La définition de la situation est selon Thomas le moment préalable à l’action au cours duquel l’individu examine la situation à laquelle il fait face et réfléchit à ce qu’il souhaite faire. Contrairement au modèle behavioriste, il affirme ainsi que l’action n’est pas la réponse automatique à un stimulus, mais qu’elle résulte d’un point de vue particulier sur une situation donnée.

Puisque la définition de la situation qu’un individu produit constitue un préalable à son action, alors pour saisir les comportements individuels il ne faut pas se référer à la réalité mais à la façon dont les individus la perçoivent. Cette proposition, parfois perçue comme une tautologie aura une grande postérité en sociologie. Elle exprime l’importance qui doit être accordée dans l’explication sociologique aux représentations, même fausses, qui prennent une plus grande importance que la réalité « objective ».

Thomas n’a pas revendiqué la production d’un théorème. C’est Robert King Merton, un autre sociologue, qui a baptisé « théorème de Thomas » l’idée que les représentations des individus avaient une influence sur la réalité. Il en a déduit deux notions :

Prophétie autoréalisatrice et autodestructrice

La prophétie autoréalisatrice est un fait qui, bien que ne devant pas se réaliser, devient vrai parce que les individus croient qu’il va advenir : c’est, au début, une définition fausse de la situation qui provoque un comportement qui fait que cette définition initialement fausse devient vraie.

Merton cite le cas d’une banque dont on raconte qu’elle est en faillite (alors qu’elle ne l’est pas objectivement : définition fausse de la situation) et qui voit alors tous ses créanciers réclamer leur argent. La banque se retrouve de ce fait en faillite (la définition initialement fausse devient vraie).

Au contraire, la prophétie autodestructrice devait se réaliser mais ne se réalise pas parce que la croyance des individus les amène à modifier leur comportement. ». Cette fois, c’est le fait d’annoncer un événement qui le contrecarre.

Par exemple, un étudiant brillant obtient toute l’année de bonnes appréciations. Convaincu qu’il obtiendra son diplôme avec facilité, il cesse tout effort et échoue finalement. S’il avait continué à travailler comme il le faisait avant d’être convaincu de sa réussite, il serait facilement passé.

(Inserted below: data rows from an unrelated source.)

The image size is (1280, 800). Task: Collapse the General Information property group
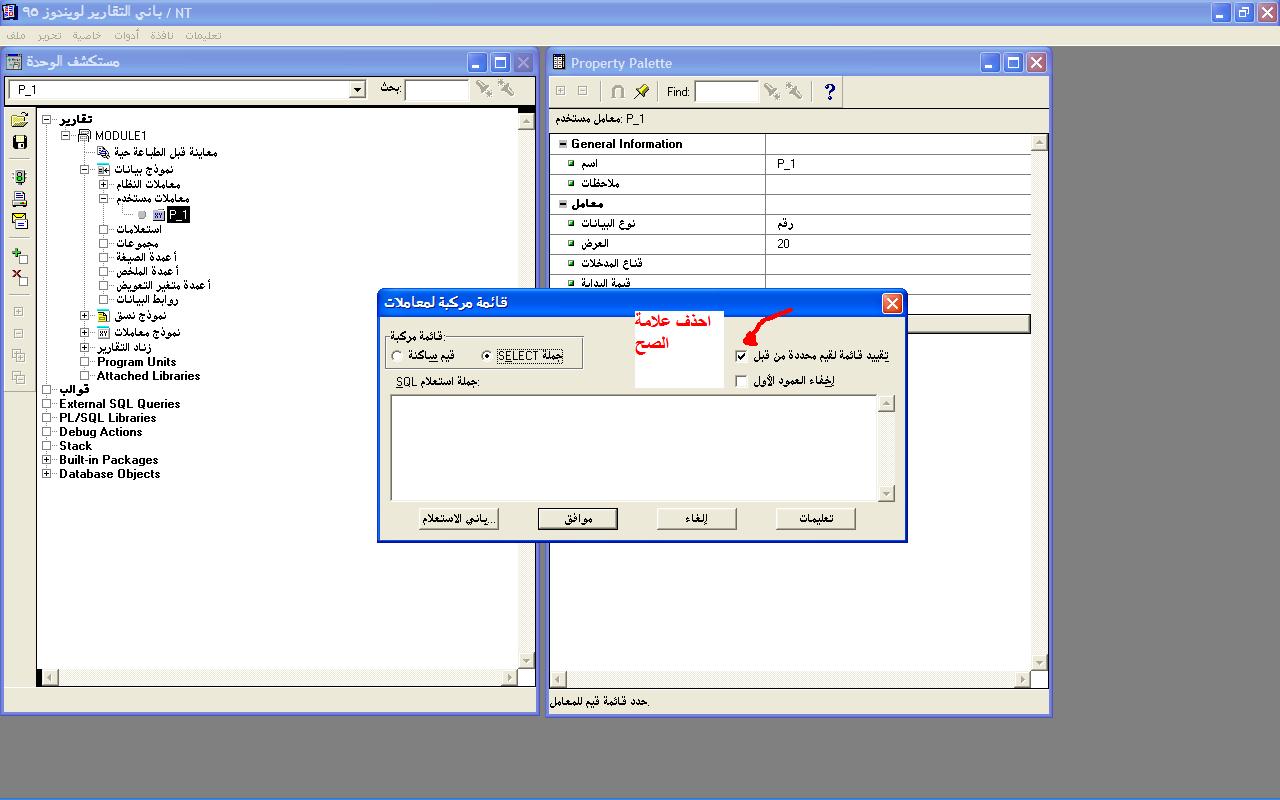point(562,144)
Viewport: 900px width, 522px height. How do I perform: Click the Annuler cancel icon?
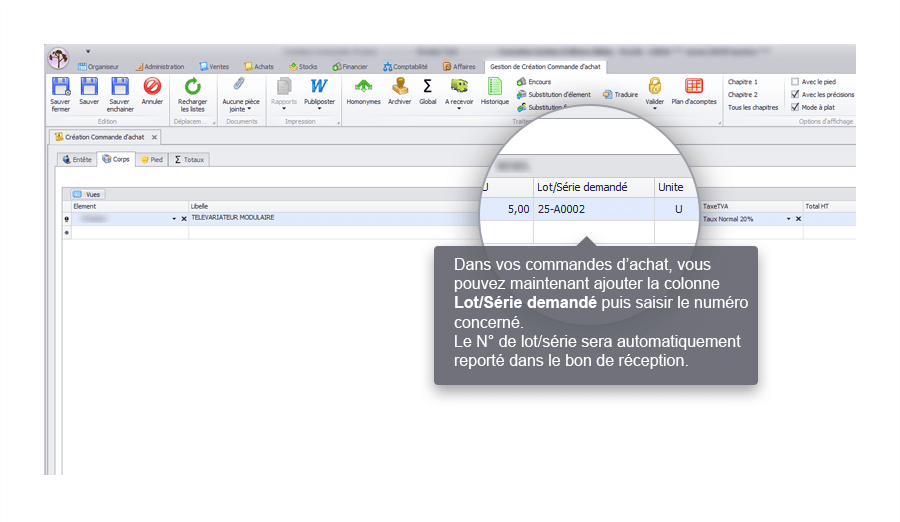[x=152, y=87]
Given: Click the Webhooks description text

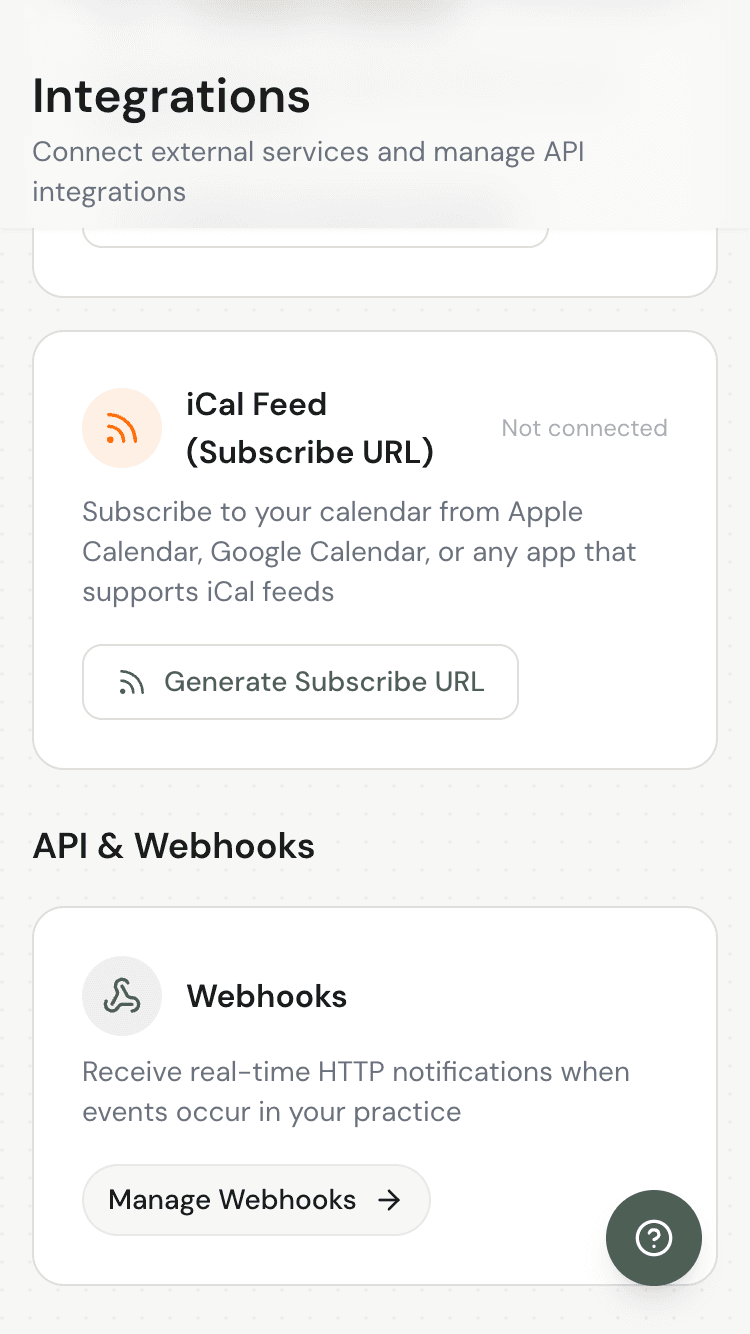Looking at the screenshot, I should point(356,1091).
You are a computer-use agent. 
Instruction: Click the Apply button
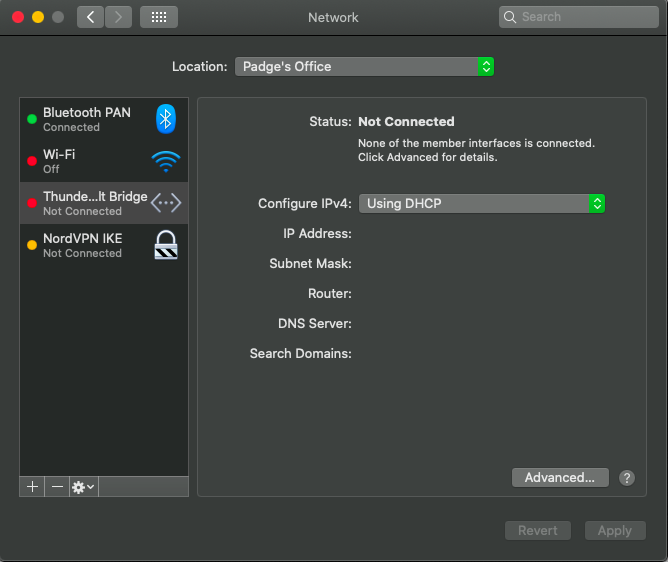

On trouve également de telles situation en économie : par exemple, le fait d’annoncer qu’une ressource sera abondante et pas chère l’an prochain (ou, respectivement, sera rare et chère), incite des investisseurs à augmenter leur besoin de cette ressource (respectivement : s’organiser pour s’en passer le plus possible), ce qui augmente la demande (respectivement : la baisse) et joue en sens inverse de la prédiction.

Par exemple encore, on considère souvent que le désastre que devait causer le bogue informatique de l’an 2000 était une prophétie autodestructrice car l’annonce d’une catastrophe a permis d’obtenir la mobilisation nécessaire pour la contrecarrer.

À la différence du théorème de Thomas, ce ne sont plus ici les conséquences d’un fait, mais le fait lui-même qui devient vrai ou faux.  Au contraire de ce théorème, qui, considéré comme déduit de L’Ethique peut, dans le cadre ontologico-anthropologique de cette dernière, être envisagé  comme une loi du comportement humain (et donc mériter le nom de « théorème »), les notions de prophéties autoréalisatrices et autodestructrices n’ont qu’une valeur descriptive. On ne peut savoir, a priori, si une croyance se réalisera. On peut simplement, a posteriori, repérer des « prophéties autoréalisatrices », des « prophéties autodestructrices » et des prophéties n’ayant pas eu de tels effets.